Noble clears hurdles in rocky restructuring, as Goldilocks drops objections

Singapore five-dollar note Photo by Leslie Shaffer

Noble said major shareholder Goldilocks had dropped its objections to the troubled commodity trader’s restructuring plan in exchange for revisions and that the two would form a new partnership in the Middle East.

Shares of Noble surged 51.85 percent to S$0.082 by 9:43 A.M. SGT after the trading halt was lifted early on Wednesday.

Shareholders will receive an increased 20 percent of the equity of “New Noble,” and Goldilocks will be entitled to nominate a director to the new entity’s board of directors, Noble said in a filing to SGX before the market open on Wednesday.

Goldilocks, which holds around 8.1 percent of Noble’s equity, has provided an “irrevocable undertaking” to support the revised terms of the restructuring proposal, the filing said. Noble also agreed to reimburse Goldilocks for up to US$5 million in documented legal costs, it said.

Previously, the plan had been for shareholders to receive 15 percent of the new entity. The remaining equity will be 70 percent held by the senior creditor special purpose vehicle (SPV) and 10 percent by the management SPV.

Noble’s relationship with Goldilocks had been acrimonious as the fund had strongly protested the terms of the commodity trader’s restructuring proposal; other shareholders had also protested, but those protests had been dropped after Noble’s earlier modifications to the proposal. The disagreement had spurred Goldilocks to file a case in the Singapore High Court and SGX had also stepped in to require Noble to appoint an independent financial adviser to review the restructuring proposal.

Noble Chairman Paul Brough had warned in two separate recent letters to stakeholders, which were filed to the SGX, that if the proposed restructuring wasn’t completed, shareholders would get nothing as the company would need to seek formal insolvency or bankruptcy.

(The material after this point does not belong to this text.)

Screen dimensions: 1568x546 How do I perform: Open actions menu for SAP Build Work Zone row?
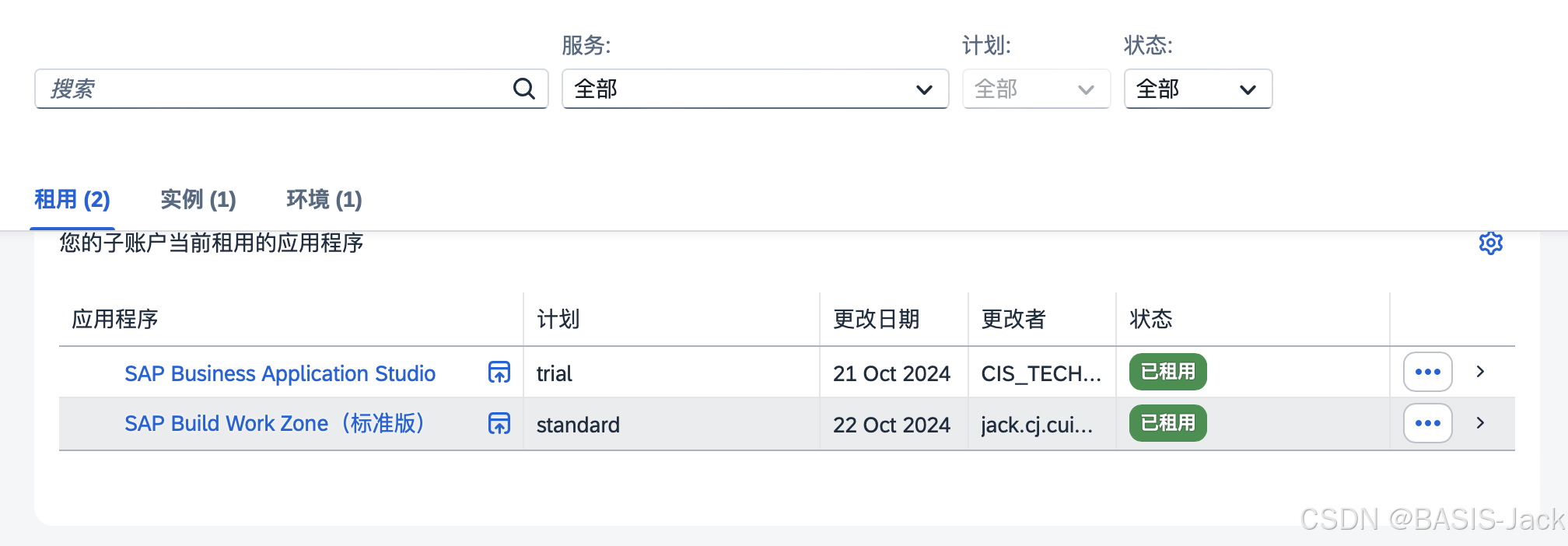(x=1426, y=423)
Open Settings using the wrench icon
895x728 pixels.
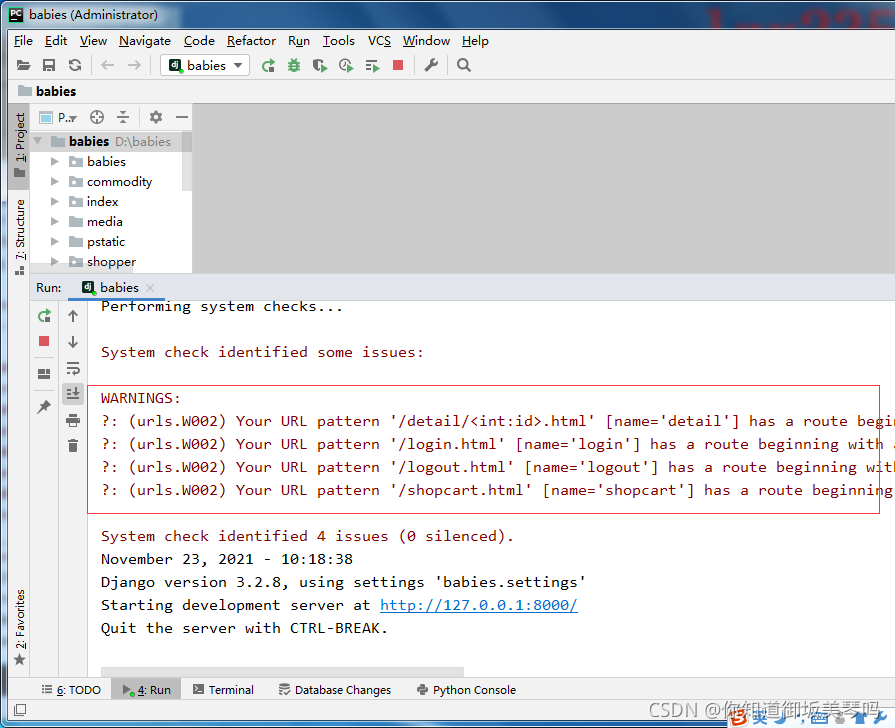(432, 64)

Goldilocks said in a statement on Wednesday that it would nominate its director and fund manager Ajit Joshi as its first representative to Noble’s board.

“Goldilocks has always had Noble’s interests at the vanguard of its thinking. A strong Noble and an even stronger New Noble go to the heart of our rationale to unlock shareholder value,” Ajit Joshi said in the statement.

“We are proud to have been part of Noble’s effort towards the completion of its restructuring that endeavors to create a sustainable balance between the interests of the shareholders and the future of Noble,” he said. “We will join hands in creating new opportunities in the Middle East, Goldilocks’ home market.”

New Middle East partnership

Noble and Abu Dhabi Financial Group (ADFG), which may be the ultimate parent of Goldilocks, also agreed to work together to expand the company’s presence in the Middle East, the filing said.

Subsidiary Noble Resources International entered a deal with ADCM Resources, an affiliate of ADFG, to become Noble Resources International’s strategic partner in the Middle East for new business opportunities and to assist in developing customer relationships in the region, the filing said.

“The company believes the strategic partnership agreement will be a constructive and cost effective way to expand the group’s business activities in the Middle East. The Middle East is an attractive market for Noble: the region’s economies are reducing their oil dependency and
businesses are seeking to diversify their interests and investments internationally,” Noble said in the filing. “The strategic partnership agreement with a strong local partner will enable the group to develop its network of customer, supplier and financier relationships in this key region.”

A new 50-50 joint venture will be established within 90 days in order to source new supply contracts with a term of two years or longer, it said. Noble will contribute US$4 million in funding to the venture on the restructuring effective date, it said.

Under the deal, ADCM Resources will receive a fee of US$3.5 million and an annual payment of 5 percent of the net profit from sales generated from new business by its services, it said. After Noble’s restructuring is effective, ADCM Resources will also receive US$750,000 in payments on either net profit reaching US$5 million or on 20 December, whichever is earlier, it said.

The partnership will be for an initial period of four years and could be extended for an additional four years, it said.

In a separate filing to SGX on Wednesday before the market open, Noble said that a legal claim filed against it on June 13, 2018, in the High Court of Justice of England and Wales by Pinpoint Asset Management and Value Partners, both of which are holders of Noble’s existing 6% perpetual capital securities, had been withdrawn.

Noble said it wasn’t served with the suit, which had sought an injunction restraining the transfer of assets related to the company’s restructuring, and that on 19 June, it received a copy of a notice of discontinuance by both holders.